### Work instruction
The lines needed are those from the start of the records through the line holding "Given: Click the", each copied exactly.

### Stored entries
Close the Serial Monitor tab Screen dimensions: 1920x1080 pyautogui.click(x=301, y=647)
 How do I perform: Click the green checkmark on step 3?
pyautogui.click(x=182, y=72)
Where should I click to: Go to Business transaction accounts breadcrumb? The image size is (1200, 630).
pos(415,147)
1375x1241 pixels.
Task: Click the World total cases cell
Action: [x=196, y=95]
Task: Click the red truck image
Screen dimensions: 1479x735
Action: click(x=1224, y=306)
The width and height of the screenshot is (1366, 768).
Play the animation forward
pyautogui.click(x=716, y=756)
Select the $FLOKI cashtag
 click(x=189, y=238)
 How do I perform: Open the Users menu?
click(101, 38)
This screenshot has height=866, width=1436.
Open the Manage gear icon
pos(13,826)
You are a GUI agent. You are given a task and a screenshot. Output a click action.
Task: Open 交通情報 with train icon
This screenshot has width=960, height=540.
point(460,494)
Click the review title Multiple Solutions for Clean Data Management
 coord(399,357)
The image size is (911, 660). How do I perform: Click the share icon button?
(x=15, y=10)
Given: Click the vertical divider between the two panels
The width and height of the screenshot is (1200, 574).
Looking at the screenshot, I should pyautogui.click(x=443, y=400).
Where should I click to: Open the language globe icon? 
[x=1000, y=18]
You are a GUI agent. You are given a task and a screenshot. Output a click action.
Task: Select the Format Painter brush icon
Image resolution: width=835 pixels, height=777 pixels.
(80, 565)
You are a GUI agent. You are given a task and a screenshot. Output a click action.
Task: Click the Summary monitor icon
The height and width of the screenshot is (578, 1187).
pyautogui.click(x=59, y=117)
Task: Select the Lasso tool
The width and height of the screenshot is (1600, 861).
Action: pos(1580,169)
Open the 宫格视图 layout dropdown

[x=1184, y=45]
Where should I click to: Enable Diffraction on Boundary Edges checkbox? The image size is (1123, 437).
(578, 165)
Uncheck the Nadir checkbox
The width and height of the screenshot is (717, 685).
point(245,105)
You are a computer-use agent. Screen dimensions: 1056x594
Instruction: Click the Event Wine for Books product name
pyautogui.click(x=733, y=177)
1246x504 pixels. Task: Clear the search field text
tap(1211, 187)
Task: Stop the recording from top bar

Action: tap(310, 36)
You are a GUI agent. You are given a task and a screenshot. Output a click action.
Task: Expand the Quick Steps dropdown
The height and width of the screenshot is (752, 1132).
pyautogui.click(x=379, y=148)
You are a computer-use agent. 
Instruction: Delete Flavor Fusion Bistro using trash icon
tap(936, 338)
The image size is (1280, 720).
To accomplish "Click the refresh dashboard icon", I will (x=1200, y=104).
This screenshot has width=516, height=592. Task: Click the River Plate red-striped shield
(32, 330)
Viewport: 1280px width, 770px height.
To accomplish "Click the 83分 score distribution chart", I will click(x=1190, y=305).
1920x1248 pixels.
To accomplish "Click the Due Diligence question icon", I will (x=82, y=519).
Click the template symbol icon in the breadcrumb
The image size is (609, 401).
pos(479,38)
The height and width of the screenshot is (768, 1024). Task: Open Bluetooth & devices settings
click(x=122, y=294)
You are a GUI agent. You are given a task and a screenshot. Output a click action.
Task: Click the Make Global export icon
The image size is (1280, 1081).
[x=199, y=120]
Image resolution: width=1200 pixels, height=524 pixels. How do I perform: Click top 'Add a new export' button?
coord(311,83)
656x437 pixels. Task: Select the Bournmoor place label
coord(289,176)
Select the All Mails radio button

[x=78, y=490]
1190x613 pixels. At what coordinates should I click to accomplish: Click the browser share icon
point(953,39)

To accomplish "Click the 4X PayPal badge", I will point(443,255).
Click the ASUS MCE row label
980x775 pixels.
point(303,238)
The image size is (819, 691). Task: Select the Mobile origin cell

### Your response
Close the Serial Monitor tab Screen dimensions: 1920x1080 pyautogui.click(x=301, y=647)
 How do I perform: Click the green checkmark on step 3?
pyautogui.click(x=182, y=72)
Where should I click to: Go to Business transaction accounts breadcrumb? The image size is (1200, 630).
pos(415,147)
1375x1241 pixels.
Task: Click the World total cases cell
Action: [x=196, y=95]
Task: Click the red truck image
Screen dimensions: 1479x735
Action: click(x=1224, y=306)
The width and height of the screenshot is (1366, 768).
Play the animation forward
pyautogui.click(x=716, y=756)
Select the $FLOKI cashtag
 click(x=189, y=238)
 How do I perform: Open the Users menu?
click(101, 38)
This screenshot has height=866, width=1436.
Open the Manage gear icon
pos(13,826)
You are a GUI agent. You are given a task and a screenshot. Output a click action.
Task: Open 交通情報 with train icon
This screenshot has width=960, height=540.
point(460,494)
Click the review title Multiple Solutions for Clean Data Management
 coord(399,357)
The image size is (911, 660). How do I perform: Click the share icon button?
(x=15, y=10)
Given: Click the vertical divider between the two panels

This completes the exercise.